Sırrı Süreyya Önder'in kızından yürek yakan sözler! Babasına yazdığı mektubu okudu: "Hayatın tüm rengi gitti, hayat bitti"
TBMM Başkanvekili ve DEM Parti İstanbul Milletvekili Sırrı Süreyya Önder'in kızı Ceren Önder Kandemir, AKM'de düzenlenen törende babasına yazdığı mektubu gözyaşları içinde okudu. Ayakta durmakta zorlanan Kandemir babasına yazdığı mektupta, "Baba hayatın bütün rengi gitti, benim bildiğim hayat bitti" ifadelerini kullandı.
İstanbul Beşiktaş'taki evinde geçirdiği kalp krizi sonrasında aort damarı yırtılan ve kaldırıldığı hastanede 18 gün boyunca yoğun bakımda tedavi gören DEM Parti İstanbul Milletvekili ve TBMM Başkanvekili Sırrı Süreyya Önder dün hayatını kaybetmişti.
Çoklu organ yetmezliği nedeniyle hayatını kaybeden Önder için İstanbul Atatürk Kültür Merkezi’nde (AKM) anma töreni düzenleniyor.
Tören öncesi hastaneden alınan tabutu AKM'ye getirilen Önder'in yakınları, Türk bayrağına sarılan tabutun kürsüye çıkarıldığı sırada duygusal anlar yaşadı.
SIRRI SÜREYYA ÖNDER'İN KIZI BABASINA YAZDIĞI MEKTUBU OKUDU
Tören sırasında babasının tabutuna sarılıp öpen Ceren Önder Kandemir, gözyaşlarına hakim olamadı. İlk olarak sahneye çıkan kızı duygusal bir açıklama yaptı. Kandemir kürsüde babasına yazdığı mektubu okudu.

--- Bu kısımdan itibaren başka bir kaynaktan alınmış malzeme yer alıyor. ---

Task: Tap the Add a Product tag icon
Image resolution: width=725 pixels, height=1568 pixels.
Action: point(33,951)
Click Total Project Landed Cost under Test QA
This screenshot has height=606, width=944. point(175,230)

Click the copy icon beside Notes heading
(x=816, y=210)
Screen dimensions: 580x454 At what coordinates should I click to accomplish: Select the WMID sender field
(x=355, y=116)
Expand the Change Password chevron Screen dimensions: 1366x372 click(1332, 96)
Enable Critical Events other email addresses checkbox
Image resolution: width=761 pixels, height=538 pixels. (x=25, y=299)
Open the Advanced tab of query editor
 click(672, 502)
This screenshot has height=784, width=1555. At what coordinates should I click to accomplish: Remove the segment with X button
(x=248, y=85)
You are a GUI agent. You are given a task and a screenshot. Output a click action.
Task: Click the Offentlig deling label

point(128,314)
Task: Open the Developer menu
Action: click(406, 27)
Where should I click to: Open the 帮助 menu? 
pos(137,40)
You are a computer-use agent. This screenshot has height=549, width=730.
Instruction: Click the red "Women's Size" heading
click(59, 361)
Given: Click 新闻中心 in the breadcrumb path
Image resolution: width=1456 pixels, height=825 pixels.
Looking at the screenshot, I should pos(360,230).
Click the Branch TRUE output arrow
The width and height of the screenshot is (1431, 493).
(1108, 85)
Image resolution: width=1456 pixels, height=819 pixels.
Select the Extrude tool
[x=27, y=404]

Kandemir yaptığı açıklamada şunları ifade etti:
"Ben ne zaman bir şey yazsam. Babamı arayıp sesli okurdum. Onunla biz tek bir kişiydik. Ona okurken hatalarımı görürdüm. Geçen hafta ona bir mektup yazdım. Onu size okumak istiyorum. Şimdi ona sesli okuyorum. Beni duyduğunu biliyorum baba… Baba... Hayatın tüm rengi gitti. Benim bildiğim hayat bitti. Yeni bir hayat başlıyor şimdi. Ürkütücü, bilinmezliklerle dolu. Daha önce hiç duymadığım bir şey senden duyma ihtimalinin kaybolduğu, mavrasız... Kendimi bildim bileli seni kaybetmekten korktum. Bu benim tek kâbusum, zaafım, burnumdaki sızı, yutağımdaki sızı, karın ağrımdı. Öyle iyi, öyle benzersizdin ki bu adam bana ölerek acı çektirebilir derdim. Gece gece çaldığın kemanın, cümbüşüm, udun sesi, bir çırpıda ezbere okuduğun şiirler, günce 5 kere ve her birinde sanki yeni buluşmuşuz gibi bir heyecanla çıktığımız kahveler, evlere sığamayışın, kimseye kıyamaman, iyiliğe üşenmemen, kimseye gücenmemen, kalp kırmaktan bile daha çok korkman birinin onurunu kırmaktan... Baba kalbim kırık diye arardım, baba grip oldum, baba öksürüğüm geçmiyor, baba kedim öldü, baba aşık oldum, baba uykum tutmadı... Ben babalığına çok doydum. Şimdiye kadar verdiğin tek bana değil, oğluma ve onun çocuğuna bile yeter. Bir babaya ihtiyacım kalmayana kadar doyurdun beni. Ama dostluğuna doyamadım. O dostluğa doyulur mu? Şimdi öfkelenmek istiyorum. İki hafta sonra barış protokolü imzalanacak, sonra rahatız. Ameliyat da olacağım. "ki haftada ne olacak? demene kızıyorum. Açlık grevlerine, cezaevlerine, işkencelere... Bir tek kendinle ilgilenmeyişine kızmak istiyorum. Yapamıyorum. Bana Kandıra Cezaevinden gönderdiğin mektup yüzünden kızamıyorum. ‘Gidecek yolu olmayan, bir amacı olmayan ama hep yanında olan bir babayı sen istemezdin’ demiştin. Şimdi gitmek zorunda olmamanı istemez miydim..."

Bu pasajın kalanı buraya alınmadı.